● Selection
SMART disk monitoring in BIOS

B

BradC.

Conventional wisdom, please. Do we keep SMART monitoring
enabled in the machine BIOS with WINXP? OR is WINXP able
by some alchemy to poll the hardware or hardware driver
directly irrespective of SMART being enabled in the BIOS?
In short, does WINXP need SMART enabled in the BIOS in
order to provide disk failure predictions in the EVENTS
VIEWER?

WINXP SP1 H.E.
MAXTOR 30GIG,7200RPM
MAXTOR 13GIG,5400RPM
 
R

Ron Martell

BradC. said:
Conventional wisdom, please. Do we keep SMART monitoring
enabled in the machine BIOS with WINXP? OR is WINXP able
by some alchemy to poll the hardware or hardware driver
directly irrespective of SMART being enabled in the BIOS?
In short, does WINXP need SMART enabled in the BIOS in
order to provide disk failure predictions in the EVENTS
VIEWER?

SMART monitoring should always be left enabled in the BIOS. It does
hardware level checking that is more thorough than anything the
operating system utilities will do.


Ron Martell Duncan B.C. Canada
--
Microsoft MVP
On-Line Help Computer Service
http://onlinehelp.bc.ca

"The reason computer chips are so small is computers don't eat much."
 
B

Bradc

-----Original Message-----


SMART monitoring should always be left enabled in the BIOS. It does
hardware level checking that is more thorough than anything the
operating system utilities will do.


Ron Martell Duncan B.C. Canada
--
Microsoft MVP
On-Line Help Computer Service
http://onlinehelp.bc.ca

"The reason computer chips are so small is computers don't eat much."
.
I have no problem with that advice. But I thought that
WINXP was quite adept at monitoring at hardware level
certainly better than WIN98. Thanks.
 
H

Hans-Georg Michna

BradC. said:
Conventional wisdom, please. Do we keep SMART monitoring
enabled in the machine BIOS with WINXP? OR is WINXP able
by some alchemy to poll the hardware or hardware driver
directly irrespective of SMART being enabled in the BIOS?
In short, does WINXP need SMART enabled in the BIOS in
order to provide disk failure predictions in the EVENTS
VIEWER?

WINXP SP1 H.E.
MAXTOR 30GIG,7200RPM
MAXTOR 13GIG,5400RPM

Brad,

to the best of my limited knowledge, Windows doesn't monitor
SMART. You have to leave that enabled in the BIOS, even though
the BIOS only checks the SMART status when you boot.

For continuous monitoring you can install some third party
utility like SMART Defender by Ontrack.

But then I've seen several hard disks fail recently. All of them
maintained a healthy and happy "all is fine" SMART status even
while they were going down pretty badly, losing sector after
sector in an accelerating death spiral. My personal impression
is that SMART is a smokescreen to cover up the ugly truth that
hard disks are some of the most unreliable components in
contemporary computers. Along with RAM perhaps, but RAM seems to
become more reliable over time, unlike hard disks. Ages well.

● Supplied information
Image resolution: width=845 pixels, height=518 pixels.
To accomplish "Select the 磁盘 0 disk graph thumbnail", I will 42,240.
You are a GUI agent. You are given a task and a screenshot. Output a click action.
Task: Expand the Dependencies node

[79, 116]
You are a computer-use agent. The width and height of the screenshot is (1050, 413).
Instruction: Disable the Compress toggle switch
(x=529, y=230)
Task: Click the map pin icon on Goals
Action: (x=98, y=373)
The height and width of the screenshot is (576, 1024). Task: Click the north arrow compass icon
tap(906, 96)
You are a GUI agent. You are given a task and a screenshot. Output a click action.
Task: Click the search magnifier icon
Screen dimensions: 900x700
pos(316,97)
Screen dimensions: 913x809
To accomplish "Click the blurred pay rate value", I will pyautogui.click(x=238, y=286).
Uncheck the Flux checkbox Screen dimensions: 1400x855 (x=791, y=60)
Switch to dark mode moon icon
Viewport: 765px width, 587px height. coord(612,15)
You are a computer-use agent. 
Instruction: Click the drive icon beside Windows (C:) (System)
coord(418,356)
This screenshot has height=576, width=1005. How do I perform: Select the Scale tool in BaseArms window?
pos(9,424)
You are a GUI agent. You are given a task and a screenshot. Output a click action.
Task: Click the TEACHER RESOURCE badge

● Directives
**1)** Please rewrite the forum thread's paragraph beginning "to the best of my limited knowledge" as one shorter sentence that keeps its main facts.
**2)** In the rows, replace "Select" with "Choose" in the lines starting with the one containing "This screenshot has" and going on through the end of the rows. Return only those lines, with nothing else changed.
The forum thread and the rows are unrelated to each other.

● Answers per task
**1)** As far as the writer knows, Windows doesn't monitor SMART, so it must stay enabled in the BIOS, even though the BIOS checks SMART status only at boot.

**2)**
This screenshot has height=576, width=1005. How do I perform: Choose the Scale tool in BaseArms window?
pos(9,424)
You are a GUI agent. You are given a task and a screenshot. Output a click action.
Task: Click the TEACHER RESOURCE badge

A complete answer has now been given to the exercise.